Critics of the recently-enacted Arizona law governing illegal immigration in that state generally say that the law is flawed because it could be abused, that it might lead to racial profiling by Arizona police. If this were the standard by which we judged laws in this country, we would scarcely be able to pass any laws. Almost as soon as any new law is proposed, someone is setting about searching for loopholes or other ways to circumvent it or, in some cases, illegally take advantage of it. Some laws are deemed by individuals as just too inconvenient to obey. How many people cheat on their income taxes? Plenty (including federal officials). How many drivers continue to talk on their cell phones while driving in states where that is illegal? Plenty. The list is virtually endless. To paraphrase Hamlet, many laws are “honored more in the breech than in the observance.”

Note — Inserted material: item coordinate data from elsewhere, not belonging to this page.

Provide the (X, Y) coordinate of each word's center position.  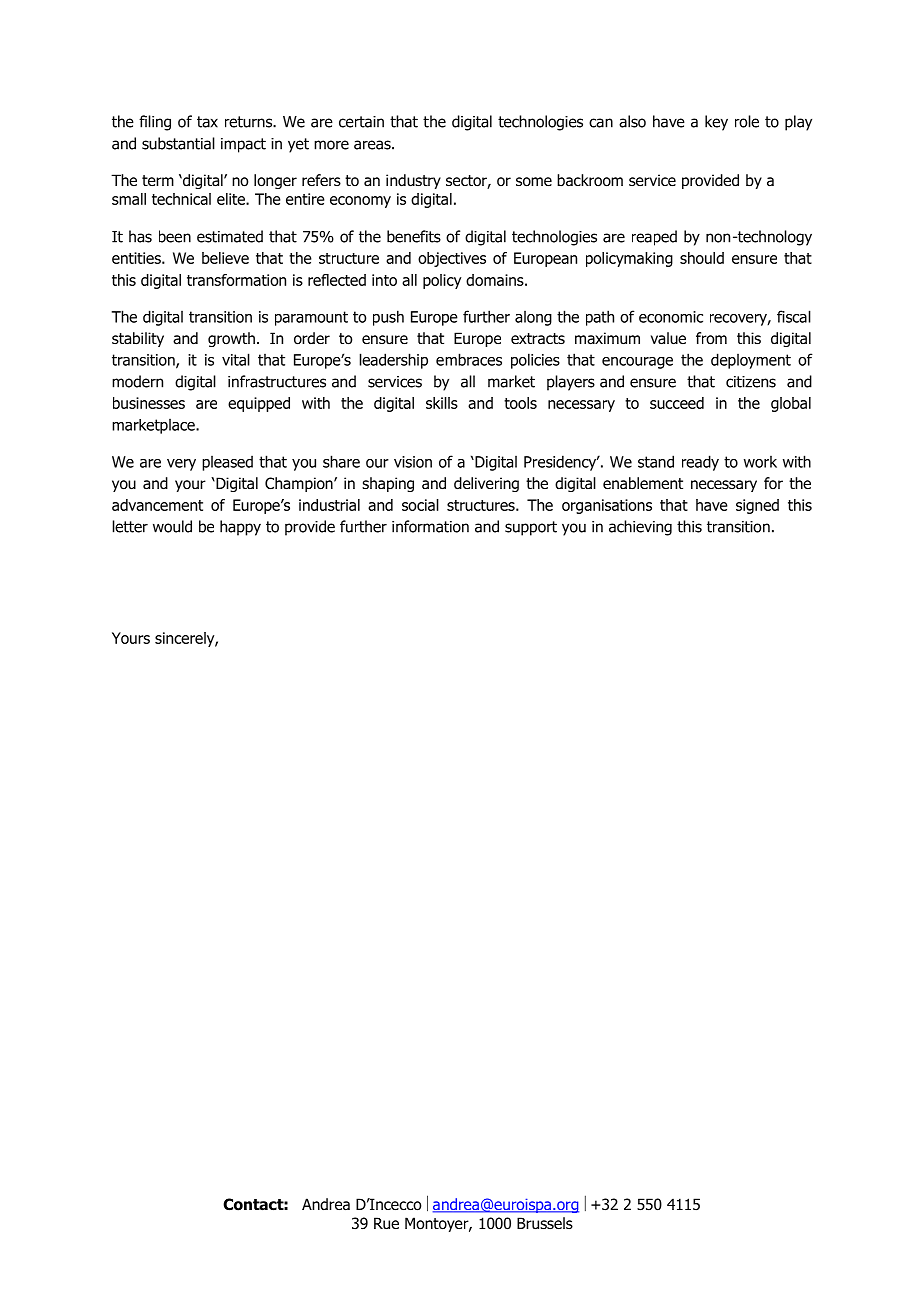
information (430, 526)
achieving (640, 528)
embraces (469, 359)
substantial (178, 143)
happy (240, 528)
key (716, 123)
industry (413, 181)
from (711, 338)
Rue (386, 1223)
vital (236, 359)
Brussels (545, 1223)
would (172, 526)
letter (130, 526)
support (531, 528)
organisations (607, 506)
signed (757, 506)
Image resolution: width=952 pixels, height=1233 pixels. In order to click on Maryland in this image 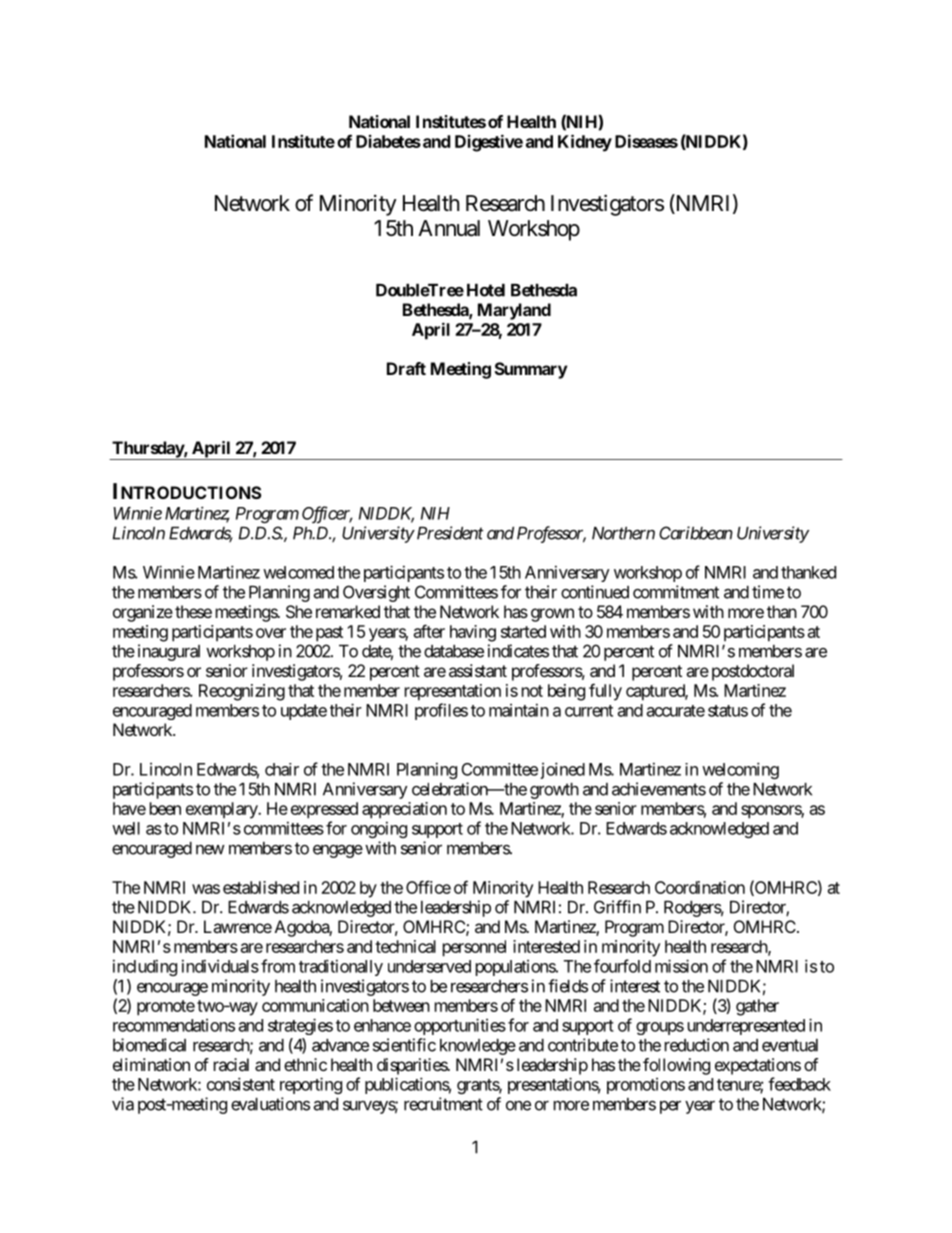, I will do `click(514, 311)`.
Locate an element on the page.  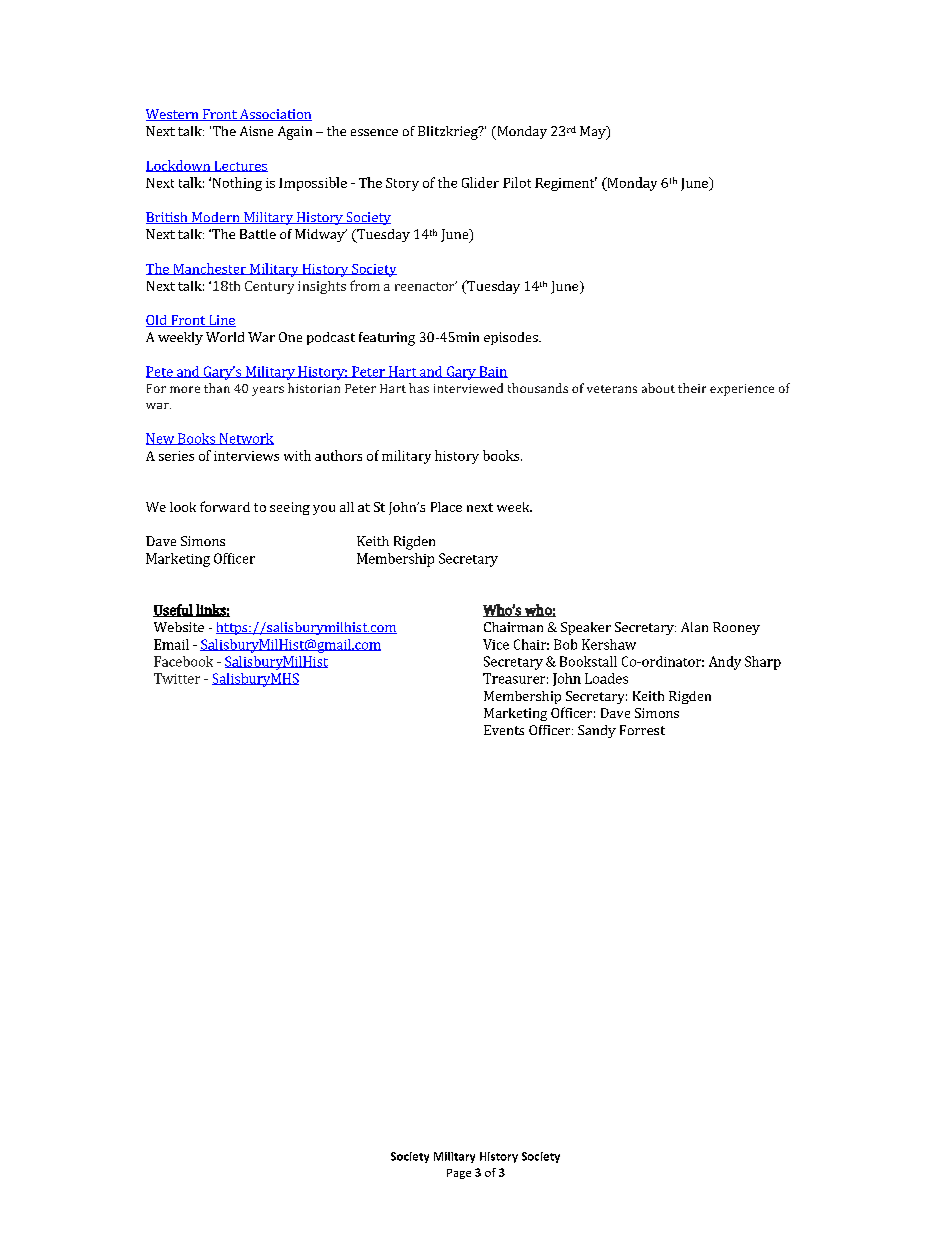
Lectures is located at coordinates (240, 166).
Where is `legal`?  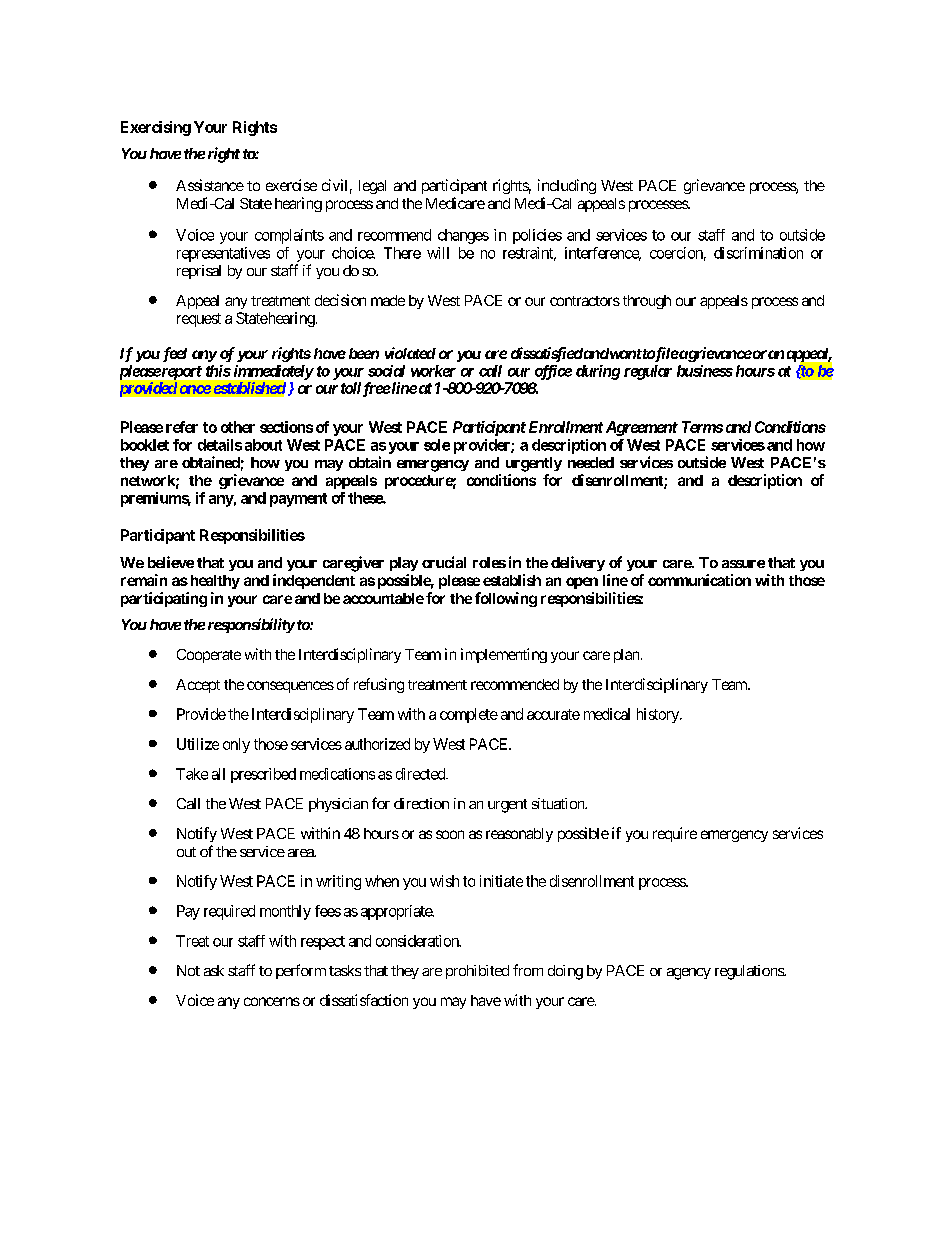
legal is located at coordinates (372, 187).
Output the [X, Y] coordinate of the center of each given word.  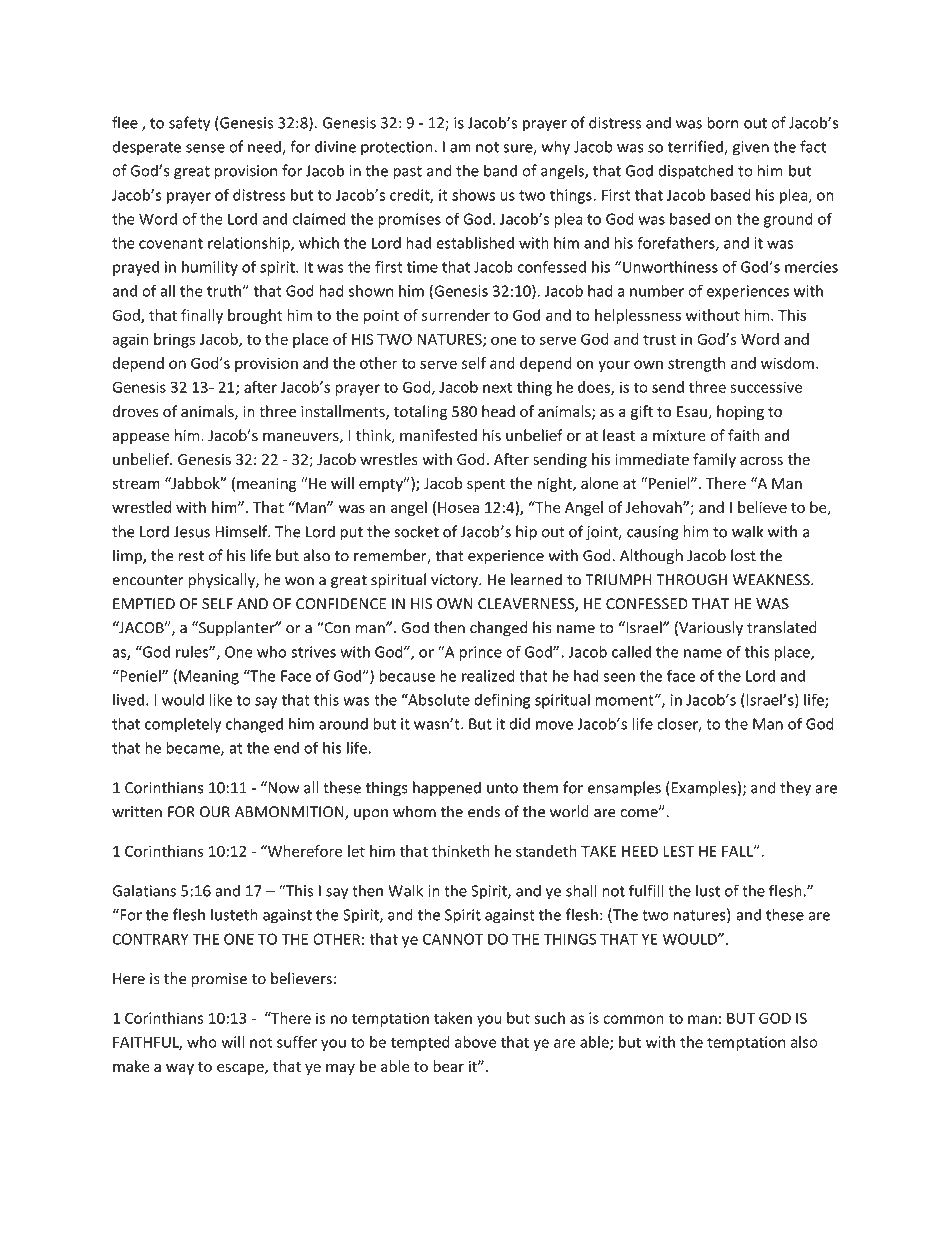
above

Laws don’t act universally as deterrents, either. It’s against the law to murder, yet murders occur. The same goes for robbery, rape, fraud, assault, etc. Should we repeal our laws against assault simply because, occasionally, regardless of the law, someone will take a swing at someone else?
Those, including the President, who criticize the law because it could lead to racial profiling, cast aspersions on the Arizona police. They assume that police are just waiting for a chance to arrest people because they have dark skin or are wearing a Tee-shirt with a Mexican flag on it, that police are racists. Yet, by that reasoning, we are all in great peril because we rely on police officers throughout the country to protect us and to enforce our laws. If we allow people to continue to degrade our reliance on honest police work, our system falls apart. When President Obama said that the Cambridge, MA police “acted stupidly” when they took Professor Gates in for questioning, he was implying that the police were unreliable, and not to be trusted.
Of course, there might be instances of profiling under the Arizona law, just as there might, and almost assuredly will be misapplications of any law, anywhere, at any time. The Arizona law expressly prohibits profiling. Any officer who engages in profiling puts his career, his pension, and his reputation at risk. The Arizona law mirrors Federal immigration law. It will be tested in the courts. Until then, let’s not get carried away with scare tactics, political rhetoric, and finger pointing, activities that are threatening to replace baseball as our national pastime.